» **EXERCISE AIM**
Your answer should be the records below, repeated exactly as they stand.

» **RECORDS FOR THE TASK**
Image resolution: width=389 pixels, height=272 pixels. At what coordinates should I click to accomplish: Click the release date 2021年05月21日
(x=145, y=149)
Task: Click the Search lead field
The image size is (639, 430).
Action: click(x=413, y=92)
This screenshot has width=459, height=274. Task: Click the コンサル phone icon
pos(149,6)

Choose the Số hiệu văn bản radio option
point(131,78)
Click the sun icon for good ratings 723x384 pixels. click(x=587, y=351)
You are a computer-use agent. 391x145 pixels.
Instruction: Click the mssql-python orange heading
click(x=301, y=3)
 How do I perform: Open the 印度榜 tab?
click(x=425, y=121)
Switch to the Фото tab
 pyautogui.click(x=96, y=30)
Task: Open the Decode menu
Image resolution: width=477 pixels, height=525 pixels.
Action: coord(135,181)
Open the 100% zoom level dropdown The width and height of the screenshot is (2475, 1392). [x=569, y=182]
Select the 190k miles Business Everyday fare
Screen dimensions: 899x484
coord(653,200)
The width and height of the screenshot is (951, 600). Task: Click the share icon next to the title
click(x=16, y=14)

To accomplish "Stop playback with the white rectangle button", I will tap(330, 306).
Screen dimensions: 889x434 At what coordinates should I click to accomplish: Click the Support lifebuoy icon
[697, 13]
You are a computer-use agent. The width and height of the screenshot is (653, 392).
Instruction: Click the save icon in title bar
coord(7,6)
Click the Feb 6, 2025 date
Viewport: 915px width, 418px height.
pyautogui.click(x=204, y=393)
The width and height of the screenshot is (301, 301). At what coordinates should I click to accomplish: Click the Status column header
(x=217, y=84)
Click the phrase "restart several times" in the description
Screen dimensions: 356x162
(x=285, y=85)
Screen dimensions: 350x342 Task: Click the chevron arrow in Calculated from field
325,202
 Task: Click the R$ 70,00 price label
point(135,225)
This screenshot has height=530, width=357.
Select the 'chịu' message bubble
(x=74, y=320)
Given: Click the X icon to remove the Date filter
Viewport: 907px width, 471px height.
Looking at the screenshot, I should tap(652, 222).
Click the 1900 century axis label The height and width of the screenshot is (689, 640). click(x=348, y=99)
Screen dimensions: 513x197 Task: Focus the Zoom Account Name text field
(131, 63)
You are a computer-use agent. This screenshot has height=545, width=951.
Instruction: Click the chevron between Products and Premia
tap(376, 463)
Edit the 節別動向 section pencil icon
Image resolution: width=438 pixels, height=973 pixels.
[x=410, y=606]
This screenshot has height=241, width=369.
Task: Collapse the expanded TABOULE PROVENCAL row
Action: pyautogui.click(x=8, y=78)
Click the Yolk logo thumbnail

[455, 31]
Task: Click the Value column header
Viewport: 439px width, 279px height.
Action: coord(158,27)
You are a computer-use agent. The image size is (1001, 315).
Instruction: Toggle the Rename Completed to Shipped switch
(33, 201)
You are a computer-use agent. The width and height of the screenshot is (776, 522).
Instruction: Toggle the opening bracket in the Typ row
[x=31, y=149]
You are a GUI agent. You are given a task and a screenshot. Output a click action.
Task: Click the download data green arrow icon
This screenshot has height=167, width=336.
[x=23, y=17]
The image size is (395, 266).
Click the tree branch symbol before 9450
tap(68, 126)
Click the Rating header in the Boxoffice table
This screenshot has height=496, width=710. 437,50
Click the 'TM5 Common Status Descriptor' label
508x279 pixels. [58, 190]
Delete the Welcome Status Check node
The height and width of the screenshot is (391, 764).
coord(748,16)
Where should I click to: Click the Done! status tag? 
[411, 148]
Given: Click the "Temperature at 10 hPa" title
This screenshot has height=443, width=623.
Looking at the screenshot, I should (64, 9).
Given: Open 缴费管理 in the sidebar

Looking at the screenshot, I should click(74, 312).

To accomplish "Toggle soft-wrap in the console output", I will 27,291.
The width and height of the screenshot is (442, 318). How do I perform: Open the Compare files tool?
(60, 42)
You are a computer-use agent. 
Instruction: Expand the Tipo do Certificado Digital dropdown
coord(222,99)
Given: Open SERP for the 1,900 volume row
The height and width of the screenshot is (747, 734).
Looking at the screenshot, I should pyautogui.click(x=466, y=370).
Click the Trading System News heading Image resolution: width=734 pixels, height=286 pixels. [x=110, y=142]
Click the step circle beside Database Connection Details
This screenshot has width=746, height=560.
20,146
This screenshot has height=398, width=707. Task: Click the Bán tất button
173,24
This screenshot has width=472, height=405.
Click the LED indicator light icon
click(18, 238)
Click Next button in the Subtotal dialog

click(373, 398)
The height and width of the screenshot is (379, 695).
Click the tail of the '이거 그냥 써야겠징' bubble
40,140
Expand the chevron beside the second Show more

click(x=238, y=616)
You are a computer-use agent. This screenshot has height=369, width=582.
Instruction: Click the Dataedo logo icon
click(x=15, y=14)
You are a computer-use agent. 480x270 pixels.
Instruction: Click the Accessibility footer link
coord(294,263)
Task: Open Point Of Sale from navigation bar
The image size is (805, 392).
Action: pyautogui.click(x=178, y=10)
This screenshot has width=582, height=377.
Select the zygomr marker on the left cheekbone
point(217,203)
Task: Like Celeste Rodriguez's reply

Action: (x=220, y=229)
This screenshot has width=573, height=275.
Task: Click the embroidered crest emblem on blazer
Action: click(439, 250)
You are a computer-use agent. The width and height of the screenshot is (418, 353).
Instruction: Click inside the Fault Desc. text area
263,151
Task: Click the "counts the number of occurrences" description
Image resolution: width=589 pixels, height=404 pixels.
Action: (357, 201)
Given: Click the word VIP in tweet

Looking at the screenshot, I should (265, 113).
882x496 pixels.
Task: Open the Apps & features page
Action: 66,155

» **YOUR RESPONSE**
Image resolution: width=389 pixels, height=272 pixels. At what coordinates should I click to accomplish: Click the release date 2021年05月21日
(x=145, y=149)
Task: Click the Search lead field
The image size is (639, 430).
Action: click(x=413, y=92)
This screenshot has width=459, height=274. Task: Click the コンサル phone icon
pos(149,6)

Choose the Số hiệu văn bản radio option
point(131,78)
Click the sun icon for good ratings 723x384 pixels. click(x=587, y=351)
You are a computer-use agent. 391x145 pixels.
Instruction: Click the mssql-python orange heading
click(x=301, y=3)
 How do I perform: Open the 印度榜 tab?
click(x=425, y=121)
Switch to the Фото tab
 pyautogui.click(x=96, y=30)
Task: Open the Decode menu
Image resolution: width=477 pixels, height=525 pixels.
Action: coord(135,181)
Open the 100% zoom level dropdown The width and height of the screenshot is (2475, 1392). [x=569, y=182]
Select the 190k miles Business Everyday fare
Screen dimensions: 899x484
coord(653,200)
The width and height of the screenshot is (951, 600). Task: Click the share icon next to the title
click(x=16, y=14)

To accomplish "Stop playback with the white rectangle button", I will tap(330, 306).
Screen dimensions: 889x434 At what coordinates should I click to accomplish: Click the Support lifebuoy icon
[697, 13]
You are a computer-use agent. The width and height of the screenshot is (653, 392).
Instruction: Click the save icon in title bar
coord(7,6)
Click the Feb 6, 2025 date
Viewport: 915px width, 418px height.
pyautogui.click(x=204, y=393)
The width and height of the screenshot is (301, 301). At what coordinates should I click to accomplish: Click the Status column header
(x=217, y=84)
Click the phrase "restart several times" in the description
Screen dimensions: 356x162
(x=285, y=85)
Screen dimensions: 350x342 Task: Click the chevron arrow in Calculated from field
325,202
 Task: Click the R$ 70,00 price label
point(135,225)
This screenshot has height=530, width=357.
Select the 'chịu' message bubble
(x=74, y=320)
Given: Click the X icon to remove the Date filter
Viewport: 907px width, 471px height.
Looking at the screenshot, I should tap(652, 222).
Click the 1900 century axis label The height and width of the screenshot is (689, 640). click(x=348, y=99)
Screen dimensions: 513x197 Task: Focus the Zoom Account Name text field
(131, 63)
You are a computer-use agent. This screenshot has height=545, width=951.
Instruction: Click the chevron between Products and Premia
tap(376, 463)
Edit the 節別動向 section pencil icon
Image resolution: width=438 pixels, height=973 pixels.
[x=410, y=606]
This screenshot has height=241, width=369.
Task: Collapse the expanded TABOULE PROVENCAL row
Action: pyautogui.click(x=8, y=78)
Click the Yolk logo thumbnail

[455, 31]
Task: Click the Value column header
Viewport: 439px width, 279px height.
Action: coord(158,27)
You are a computer-use agent. The image size is (1001, 315).
Instruction: Toggle the Rename Completed to Shipped switch
(33, 201)
You are a computer-use agent. The width and height of the screenshot is (776, 522).
Instruction: Toggle the opening bracket in the Typ row
[x=31, y=149]
You are a GUI agent. You are given a task and a screenshot. Output a click action.
Task: Click the download data green arrow icon
This screenshot has height=167, width=336.
[x=23, y=17]
The image size is (395, 266).
Click the tree branch symbol before 9450
tap(68, 126)
Click the Rating header in the Boxoffice table
This screenshot has height=496, width=710. 437,50
Click the 'TM5 Common Status Descriptor' label
508x279 pixels. [58, 190]
Delete the Welcome Status Check node
The height and width of the screenshot is (391, 764).
coord(748,16)
Where should I click to: Click the Done! status tag? 
[411, 148]
Given: Click the "Temperature at 10 hPa" title
This screenshot has height=443, width=623.
Looking at the screenshot, I should (64, 9).
Given: Open 缴费管理 in the sidebar

Looking at the screenshot, I should click(74, 312).

To accomplish "Toggle soft-wrap in the console output", I will 27,291.
The width and height of the screenshot is (442, 318). How do I perform: Open the Compare files tool?
(60, 42)
You are a computer-use agent. 
Instruction: Expand the Tipo do Certificado Digital dropdown
coord(222,99)
Given: Open SERP for the 1,900 volume row
The height and width of the screenshot is (747, 734).
Looking at the screenshot, I should pyautogui.click(x=466, y=370).
Click the Trading System News heading Image resolution: width=734 pixels, height=286 pixels. [x=110, y=142]
Click the step circle beside Database Connection Details
This screenshot has width=746, height=560.
20,146
This screenshot has height=398, width=707. Task: Click the Bán tất button
173,24
This screenshot has width=472, height=405.
Click the LED indicator light icon
click(18, 238)
Click Next button in the Subtotal dialog

click(373, 398)
The height and width of the screenshot is (379, 695).
Click the tail of the '이거 그냥 써야겠징' bubble
40,140
Expand the chevron beside the second Show more

click(x=238, y=616)
You are a computer-use agent. This screenshot has height=369, width=582.
Instruction: Click the Dataedo logo icon
click(x=15, y=14)
You are a computer-use agent. 480x270 pixels.
Instruction: Click the Accessibility footer link
coord(294,263)
Task: Open Point Of Sale from navigation bar
The image size is (805, 392).
Action: pyautogui.click(x=178, y=10)
This screenshot has width=582, height=377.
Select the zygomr marker on the left cheekbone
point(217,203)
Task: Like Celeste Rodriguez's reply

Action: (x=220, y=229)
This screenshot has width=573, height=275.
Task: Click the embroidered crest emblem on blazer
Action: click(439, 250)
You are a computer-use agent. The width and height of the screenshot is (418, 353).
Instruction: Click inside the Fault Desc. text area
263,151
Task: Click the "counts the number of occurrences" description
Image resolution: width=589 pixels, height=404 pixels.
Action: (357, 201)
Given: Click the word VIP in tweet

Looking at the screenshot, I should (265, 113).
882x496 pixels.
Task: Open the Apps & features page
Action: 66,155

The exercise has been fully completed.